*Instructions to follow*. Output the records exactly, with no line skipped.

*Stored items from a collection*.
★ ★ ★ ★ ★ ★ ★
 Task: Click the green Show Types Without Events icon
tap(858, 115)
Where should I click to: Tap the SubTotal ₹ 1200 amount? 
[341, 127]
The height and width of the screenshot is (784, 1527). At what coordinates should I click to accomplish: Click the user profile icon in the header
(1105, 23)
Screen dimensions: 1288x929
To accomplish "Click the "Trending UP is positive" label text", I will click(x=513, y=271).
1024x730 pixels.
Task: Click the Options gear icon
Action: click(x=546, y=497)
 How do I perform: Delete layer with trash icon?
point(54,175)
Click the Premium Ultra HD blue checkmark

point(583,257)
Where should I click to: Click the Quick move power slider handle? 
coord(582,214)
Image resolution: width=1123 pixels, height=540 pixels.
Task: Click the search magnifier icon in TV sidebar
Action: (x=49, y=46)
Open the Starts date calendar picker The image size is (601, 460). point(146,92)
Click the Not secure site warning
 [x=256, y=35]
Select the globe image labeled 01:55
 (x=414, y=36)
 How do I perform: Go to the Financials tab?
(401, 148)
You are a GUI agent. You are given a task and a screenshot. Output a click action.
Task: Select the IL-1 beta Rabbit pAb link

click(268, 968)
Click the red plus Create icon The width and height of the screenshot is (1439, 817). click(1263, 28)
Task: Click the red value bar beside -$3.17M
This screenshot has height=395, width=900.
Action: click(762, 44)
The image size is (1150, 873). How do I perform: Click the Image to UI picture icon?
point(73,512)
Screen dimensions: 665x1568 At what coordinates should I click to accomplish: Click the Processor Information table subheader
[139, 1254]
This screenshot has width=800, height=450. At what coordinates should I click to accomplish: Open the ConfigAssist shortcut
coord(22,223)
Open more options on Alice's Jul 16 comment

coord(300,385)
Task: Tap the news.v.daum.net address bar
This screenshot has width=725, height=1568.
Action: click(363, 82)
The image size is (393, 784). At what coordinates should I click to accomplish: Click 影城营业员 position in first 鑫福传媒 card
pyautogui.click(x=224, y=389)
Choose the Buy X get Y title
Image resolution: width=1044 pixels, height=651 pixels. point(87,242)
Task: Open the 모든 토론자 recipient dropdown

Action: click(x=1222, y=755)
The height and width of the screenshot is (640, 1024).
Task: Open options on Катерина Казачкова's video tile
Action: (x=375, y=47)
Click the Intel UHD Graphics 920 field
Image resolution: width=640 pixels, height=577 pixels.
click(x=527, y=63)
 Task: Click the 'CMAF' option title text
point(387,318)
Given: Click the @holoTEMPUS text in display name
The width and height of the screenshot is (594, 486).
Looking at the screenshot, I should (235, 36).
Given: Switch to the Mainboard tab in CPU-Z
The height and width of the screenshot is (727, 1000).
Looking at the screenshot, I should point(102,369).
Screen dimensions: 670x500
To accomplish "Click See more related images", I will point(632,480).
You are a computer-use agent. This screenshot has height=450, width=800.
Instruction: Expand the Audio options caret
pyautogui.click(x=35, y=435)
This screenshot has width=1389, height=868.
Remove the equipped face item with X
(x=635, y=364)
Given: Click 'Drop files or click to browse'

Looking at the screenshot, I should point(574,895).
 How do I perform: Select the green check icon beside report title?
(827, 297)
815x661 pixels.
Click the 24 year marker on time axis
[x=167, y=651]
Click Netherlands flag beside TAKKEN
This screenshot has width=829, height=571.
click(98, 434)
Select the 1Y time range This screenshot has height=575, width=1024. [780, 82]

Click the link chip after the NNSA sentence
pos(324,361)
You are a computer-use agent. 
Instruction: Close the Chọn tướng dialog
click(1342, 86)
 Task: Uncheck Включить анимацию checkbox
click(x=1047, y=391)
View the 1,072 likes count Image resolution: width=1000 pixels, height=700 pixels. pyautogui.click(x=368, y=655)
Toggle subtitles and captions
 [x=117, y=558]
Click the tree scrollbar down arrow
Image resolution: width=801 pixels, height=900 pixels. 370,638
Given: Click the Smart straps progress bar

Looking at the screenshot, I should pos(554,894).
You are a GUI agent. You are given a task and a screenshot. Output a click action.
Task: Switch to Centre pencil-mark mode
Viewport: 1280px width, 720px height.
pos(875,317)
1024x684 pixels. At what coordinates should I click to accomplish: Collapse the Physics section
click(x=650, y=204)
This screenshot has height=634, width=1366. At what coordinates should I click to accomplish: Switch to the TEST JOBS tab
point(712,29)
★ ★ ★ ★ ★ ★ ★
*Written solution*.
 Task: Click the green Show Types Without Events icon
tap(858, 115)
Where should I click to: Tap the SubTotal ₹ 1200 amount? 
[341, 127]
The height and width of the screenshot is (784, 1527). At what coordinates should I click to accomplish: Click the user profile icon in the header
(1105, 23)
Screen dimensions: 1288x929
To accomplish "Click the "Trending UP is positive" label text", I will click(x=513, y=271).
1024x730 pixels.
Task: Click the Options gear icon
Action: click(x=546, y=497)
 How do I perform: Delete layer with trash icon?
point(54,175)
Click the Premium Ultra HD blue checkmark

point(583,257)
Where should I click to: Click the Quick move power slider handle? 
coord(582,214)
Image resolution: width=1123 pixels, height=540 pixels.
Task: Click the search magnifier icon in TV sidebar
Action: (x=49, y=46)
Open the Starts date calendar picker The image size is (601, 460). point(146,92)
Click the Not secure site warning
 [x=256, y=35]
Select the globe image labeled 01:55
 (x=414, y=36)
 How do I perform: Go to the Financials tab?
(401, 148)
You are a GUI agent. You are given a task and a screenshot. Output a click action.
Task: Select the IL-1 beta Rabbit pAb link

click(268, 968)
Click the red plus Create icon The width and height of the screenshot is (1439, 817). click(1263, 28)
Task: Click the red value bar beside -$3.17M
This screenshot has height=395, width=900.
Action: click(762, 44)
The image size is (1150, 873). How do I perform: Click the Image to UI picture icon?
point(73,512)
Screen dimensions: 665x1568 At what coordinates should I click to accomplish: Click the Processor Information table subheader
[139, 1254]
This screenshot has width=800, height=450. At what coordinates should I click to accomplish: Open the ConfigAssist shortcut
coord(22,223)
Open more options on Alice's Jul 16 comment

coord(300,385)
Task: Tap the news.v.daum.net address bar
This screenshot has width=725, height=1568.
Action: click(363, 82)
The image size is (393, 784). At what coordinates should I click to accomplish: Click 影城营业员 position in first 鑫福传媒 card
pyautogui.click(x=224, y=389)
Choose the Buy X get Y title
Image resolution: width=1044 pixels, height=651 pixels. point(87,242)
Task: Open the 모든 토론자 recipient dropdown

Action: click(x=1222, y=755)
The height and width of the screenshot is (640, 1024).
Task: Open options on Катерина Казачкова's video tile
Action: (x=375, y=47)
Click the Intel UHD Graphics 920 field
Image resolution: width=640 pixels, height=577 pixels.
click(x=527, y=63)
 Task: Click the 'CMAF' option title text
point(387,318)
Given: Click the @holoTEMPUS text in display name
The width and height of the screenshot is (594, 486).
Looking at the screenshot, I should (235, 36).
Given: Switch to the Mainboard tab in CPU-Z
The height and width of the screenshot is (727, 1000).
Looking at the screenshot, I should point(102,369).
Screen dimensions: 670x500
To accomplish "Click See more related images", I will point(632,480).
You are a computer-use agent. This screenshot has height=450, width=800.
Instruction: Expand the Audio options caret
pyautogui.click(x=35, y=435)
This screenshot has width=1389, height=868.
Remove the equipped face item with X
(x=635, y=364)
Given: Click 'Drop files or click to browse'

Looking at the screenshot, I should point(574,895).
 How do I perform: Select the green check icon beside report title?
(827, 297)
815x661 pixels.
Click the 24 year marker on time axis
[x=167, y=651]
Click Netherlands flag beside TAKKEN
This screenshot has width=829, height=571.
click(98, 434)
Select the 1Y time range This screenshot has height=575, width=1024. [780, 82]

Click the link chip after the NNSA sentence
pos(324,361)
You are a computer-use agent. 
Instruction: Close the Chọn tướng dialog
click(1342, 86)
 Task: Uncheck Включить анимацию checkbox
click(x=1047, y=391)
View the 1,072 likes count Image resolution: width=1000 pixels, height=700 pixels. pyautogui.click(x=368, y=655)
Toggle subtitles and captions
 [x=117, y=558]
Click the tree scrollbar down arrow
Image resolution: width=801 pixels, height=900 pixels. 370,638
Given: Click the Smart straps progress bar

Looking at the screenshot, I should pos(554,894).
You are a GUI agent. You are given a task and a screenshot. Output a click action.
Task: Switch to Centre pencil-mark mode
Viewport: 1280px width, 720px height.
pos(875,317)
1024x684 pixels. At what coordinates should I click to accomplish: Collapse the Physics section
click(x=650, y=204)
This screenshot has height=634, width=1366. At what coordinates should I click to accomplish: Switch to the TEST JOBS tab
point(712,29)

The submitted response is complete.